Так было с Евпраксией. Не заметила торжеств, не взволновала ее пышность, не поразили величие и неприступность каносского замка; не растрогалась, когда предоставили ей истинно королевские покои в каносском дворце; такое было привычно для нее, а главное – это все было ничтожно в сравнении с сотнями бесконечных дней, проведенных среди камня и безнадежности. Не вздрогнуло ее сердце и тогда, когда впервые за много лет услышала из уст киевского епископа Федора благословение на славянском языке, а не сухой латиною аббата Бодо. Не очень удивилась, даже завидев приближающегося к ней, следом за Федором, русского воеводу из посольства, он же сверкнул веселозубо, знакомый и в то же время незнакомый, будто и Кирпа давний, добрый косоплечий рубака, а вроде и не он, улыбка та же самая, и глаза те же самые, а косоплечести нет, исчезла куда-то, а заодно словно сам человек если и не исчез, то изменился до неузнаваемости, плечи выровнялись, немного сузились, и лишь потом Евпраксия поняла, что у Кирпы нет правой руки, напрочь отрублена, от плеча начисто стесана. Не было удивления, что Кирпа, пусть покалеченный, снова перед нею, так должно было быть: либо он, либо Журило с жемчужно-блестящими, вьющимися кудрями. Но и радости не было: из-за того, должно быть, что столь жестоко покалечен воевода.
Еще менее радостными оказались вести из Киева. Они поразили ее в самое сердце, наполнили ее таким ужасом, с каким узнала бы, наверное, о дне собственной смерти.
В Киеве умер великий князь Всеволод.
Епископ Федор рассказывал Евпраксии: когда умер великий князь, колоколов киевских не было слышно из-за плача людского. Думал хотя бы этим утешить дочь Всеволода, не ведая, какой жестокой мудростью наполнила жизнь душу молодой женщины. Она почему-то подумала: если б я умерла, то и по мне плакало бы бесчисленное множество народу. Мертвых всегда любят больше, чем живых. Как сказано: жизнь исполнена враждой и ненавистью, а смерть – любовью и уважением. И чем меньше человек грустит по мертвому, тем громче станет печалиться. По князю плачут горько и неутешно, боясь, что после его смерти придет худший. Новый князь придет неминуемо, но какой – никто не ведает.
Вскоре после смерти отца Евпраксии погиб ее любимый брат Ростислав.
Был наказан смертью за богохульство и неуважение к святым людям.

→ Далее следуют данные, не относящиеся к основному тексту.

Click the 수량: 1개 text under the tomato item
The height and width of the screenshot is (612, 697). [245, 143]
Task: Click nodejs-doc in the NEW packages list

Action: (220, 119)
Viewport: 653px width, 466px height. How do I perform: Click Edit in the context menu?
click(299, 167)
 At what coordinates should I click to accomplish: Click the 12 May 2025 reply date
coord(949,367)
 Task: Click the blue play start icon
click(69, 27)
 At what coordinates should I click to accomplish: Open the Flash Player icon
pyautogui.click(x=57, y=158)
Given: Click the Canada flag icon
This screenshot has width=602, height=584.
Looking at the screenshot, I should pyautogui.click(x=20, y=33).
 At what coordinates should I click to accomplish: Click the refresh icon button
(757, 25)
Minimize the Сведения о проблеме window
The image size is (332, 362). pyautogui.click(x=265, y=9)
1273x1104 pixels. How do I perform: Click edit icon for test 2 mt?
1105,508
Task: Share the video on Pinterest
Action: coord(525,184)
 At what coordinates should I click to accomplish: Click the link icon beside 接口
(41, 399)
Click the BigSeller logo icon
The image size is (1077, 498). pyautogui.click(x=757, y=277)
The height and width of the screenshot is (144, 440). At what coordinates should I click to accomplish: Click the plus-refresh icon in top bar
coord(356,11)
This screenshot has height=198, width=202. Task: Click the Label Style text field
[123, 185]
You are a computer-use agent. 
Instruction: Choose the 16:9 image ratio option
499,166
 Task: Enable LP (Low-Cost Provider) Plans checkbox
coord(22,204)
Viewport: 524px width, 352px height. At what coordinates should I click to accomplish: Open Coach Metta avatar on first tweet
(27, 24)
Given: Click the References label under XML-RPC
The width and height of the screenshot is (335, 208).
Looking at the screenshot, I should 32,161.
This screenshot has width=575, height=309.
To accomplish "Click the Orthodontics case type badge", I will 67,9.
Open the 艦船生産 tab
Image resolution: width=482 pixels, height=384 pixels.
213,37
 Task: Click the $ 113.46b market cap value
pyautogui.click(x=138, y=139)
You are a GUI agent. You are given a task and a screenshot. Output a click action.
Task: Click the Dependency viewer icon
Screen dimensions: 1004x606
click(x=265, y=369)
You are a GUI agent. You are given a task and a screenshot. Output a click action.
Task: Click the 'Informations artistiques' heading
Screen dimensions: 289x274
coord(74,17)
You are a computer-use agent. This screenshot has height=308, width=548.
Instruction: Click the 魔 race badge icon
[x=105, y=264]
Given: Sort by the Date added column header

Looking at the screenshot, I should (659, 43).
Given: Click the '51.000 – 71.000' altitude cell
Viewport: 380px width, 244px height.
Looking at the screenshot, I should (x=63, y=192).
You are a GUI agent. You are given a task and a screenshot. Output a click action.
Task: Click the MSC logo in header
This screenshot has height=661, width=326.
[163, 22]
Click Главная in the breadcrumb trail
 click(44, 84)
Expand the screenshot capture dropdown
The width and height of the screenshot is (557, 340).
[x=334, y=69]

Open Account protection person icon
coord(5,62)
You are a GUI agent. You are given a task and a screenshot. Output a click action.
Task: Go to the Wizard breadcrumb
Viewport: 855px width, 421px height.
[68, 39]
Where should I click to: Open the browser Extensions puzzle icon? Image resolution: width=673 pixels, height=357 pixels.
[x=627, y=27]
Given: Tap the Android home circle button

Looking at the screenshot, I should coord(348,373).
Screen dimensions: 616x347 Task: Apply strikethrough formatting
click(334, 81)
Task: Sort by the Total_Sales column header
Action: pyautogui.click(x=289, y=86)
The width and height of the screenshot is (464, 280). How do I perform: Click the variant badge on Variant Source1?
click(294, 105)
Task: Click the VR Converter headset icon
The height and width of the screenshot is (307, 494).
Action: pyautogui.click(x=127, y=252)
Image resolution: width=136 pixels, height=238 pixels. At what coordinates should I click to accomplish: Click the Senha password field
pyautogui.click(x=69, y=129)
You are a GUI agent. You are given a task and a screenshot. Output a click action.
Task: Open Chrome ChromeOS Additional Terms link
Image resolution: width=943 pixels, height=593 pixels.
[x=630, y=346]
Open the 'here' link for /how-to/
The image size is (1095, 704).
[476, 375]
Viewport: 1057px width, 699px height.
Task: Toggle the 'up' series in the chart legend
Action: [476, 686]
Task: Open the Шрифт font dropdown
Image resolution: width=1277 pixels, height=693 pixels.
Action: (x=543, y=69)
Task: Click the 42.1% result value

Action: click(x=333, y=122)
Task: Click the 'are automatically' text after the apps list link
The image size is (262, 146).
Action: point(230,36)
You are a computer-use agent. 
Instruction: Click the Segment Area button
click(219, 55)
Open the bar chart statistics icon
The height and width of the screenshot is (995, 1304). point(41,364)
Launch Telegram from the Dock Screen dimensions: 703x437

Перед тем как идти ему с братом Владимиром против половцев, утопил в Днепре монаха Григория из Лавры, а потом и сам, убегая после неудачной битвы у Треполя, утонул с конем своим в Стугне, и брат Мономах чуть было не утонул, стараясь спасти Ростислава, но спасал, да и не спас, потому как действовали тут уже законы божьи, а не людские. Сказано ведь: как живешь, так и умрешь. По Ростиславу тоже плакал горько весь люд киевский, потому что всегда жаль загубленной молодой жизни.
После столь тяжких вестей Евпраксия должна б хоть немножко утешиться, узнав, что на столе киевском после смерти Всеволода сел его сын, а ее старший брат, Мономах, первый защитник земли русской среди всех других князей. Но и тут ее ожидало разочарование: Мономах, говорят, объявил, что следует придерживаться ряда, установленного их дедом Ярославом Мудрым: стол занимают по старшинству. Из внуков же Ярославовых право было за Святополком, единственным уцелевшим сыном Изяслава, самого старшего из сыновей Ярослава.
И посольство это пришло от Святополка, которого Евпраксия почти и не помнила, могла вспомнить разве лишь его мать Олисаву, да и то потому, что с нею дружной была ее мать княгиня Анна: обе происходили из черного люда, обеих князья взяли в жены красоты их ради, обе чувствовали себя на первых порах одинокими и чужими в княжеском окружении, потому и потянулись друг к другу.
Еще помнила Евпраксия, что уже с малых лет Святополк отличался невероятной скупостью, за что над ним издевался щедрый и веселый Ростислав. Потому что для Ростислава, как и для Евпраксии, скупость князей казалась чем-то совсем бессмысленным. Сколько могли видеть дети князей, столько и видели: князья садились на коней в золоте, спешивались в золоте, пили-ели на золоте. С мечами, на конях и в золоте – к чему же скупиться?
Прыгая на одной ноге, любили они напевать сложенную Ростиславом припевку:
Князь-князяка,
Конь-коняка,
Князь-конязь,
С золота слазь!
Княгиня Анна, услышав как-то эту припевку, возмутилась: «Экая срамота!»
А вот теперь скупой Святополк, весь в золоте, сел на золотой стол и уж не слезет ни за что!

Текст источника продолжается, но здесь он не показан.